## Records for this task

►

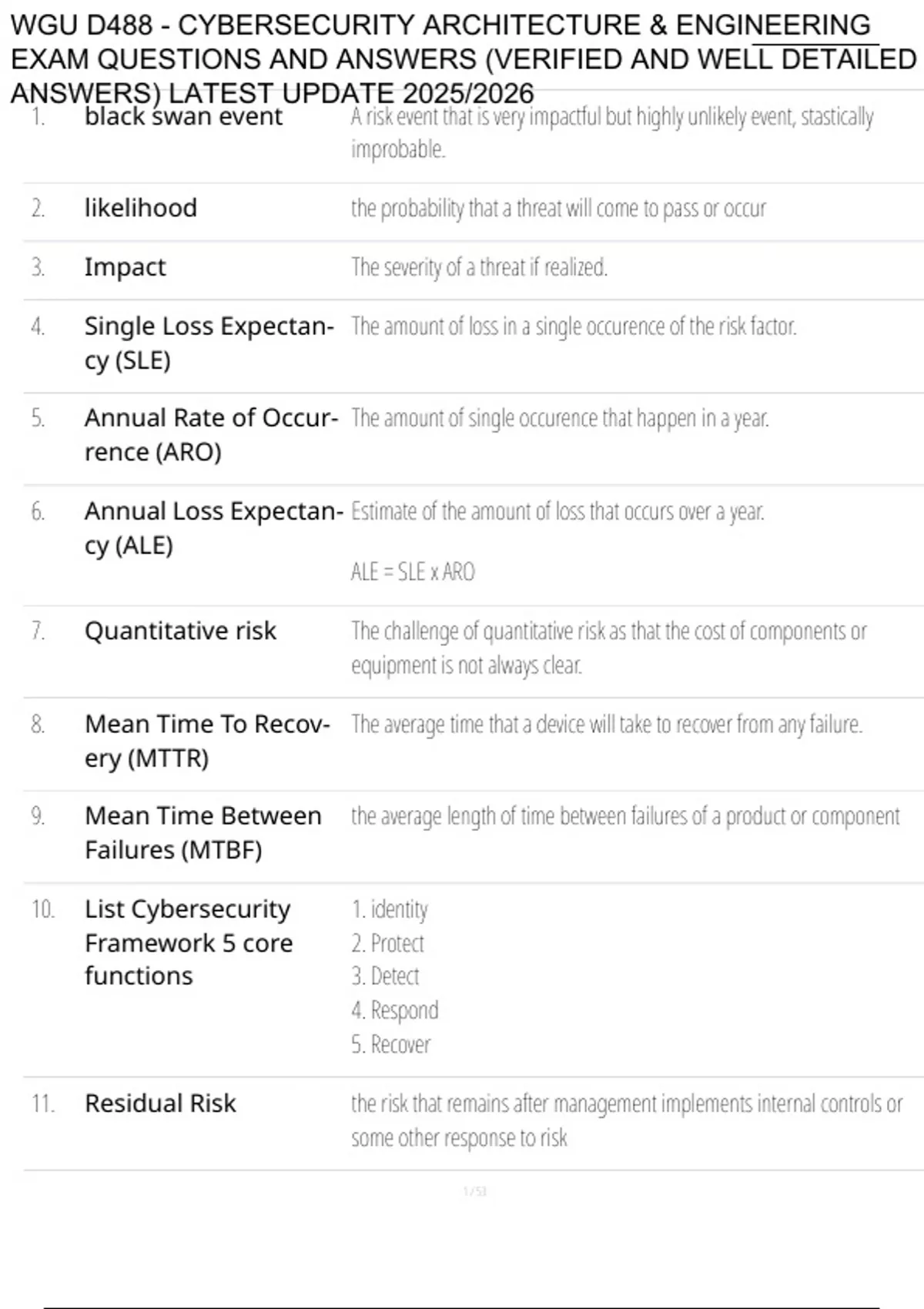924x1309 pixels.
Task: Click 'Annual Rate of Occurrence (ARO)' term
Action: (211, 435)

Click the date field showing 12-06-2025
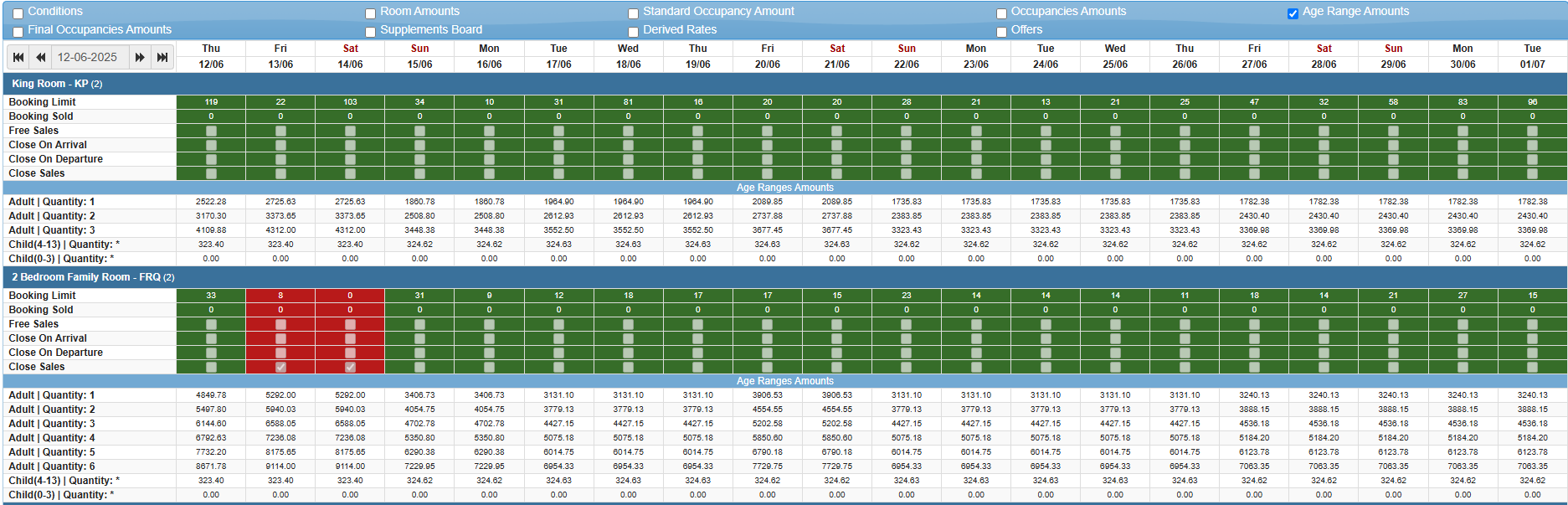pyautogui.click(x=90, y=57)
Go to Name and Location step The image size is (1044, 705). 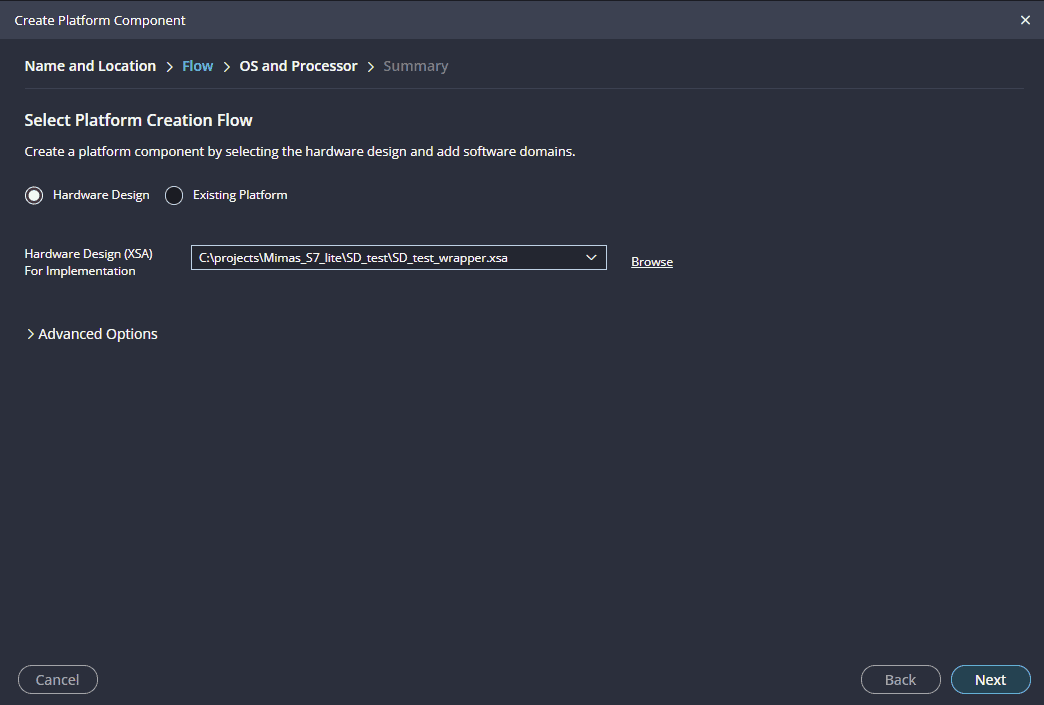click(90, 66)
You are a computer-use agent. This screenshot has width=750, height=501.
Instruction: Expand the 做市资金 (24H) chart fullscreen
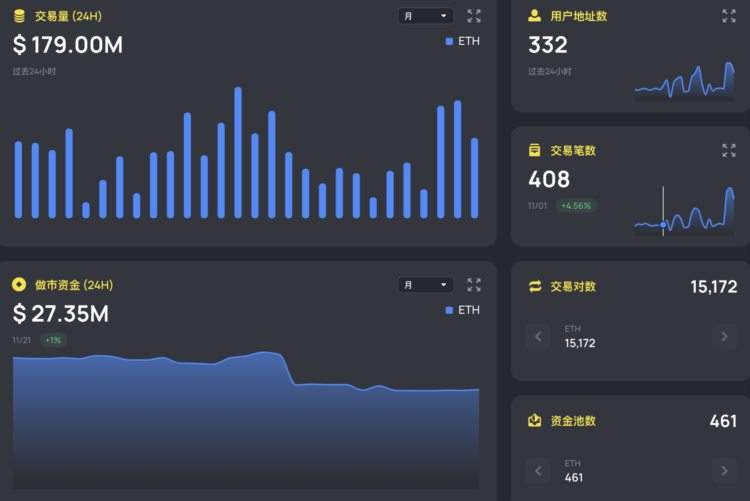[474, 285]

◄

## Description of the task
Copy exactly the lines from the line containing "Instruction: Expand the" through the last line of the records above, both included, and leave out any pictures.

## The answer
Instruction: Expand the 做市资金 (24H) chart fullscreen
[474, 285]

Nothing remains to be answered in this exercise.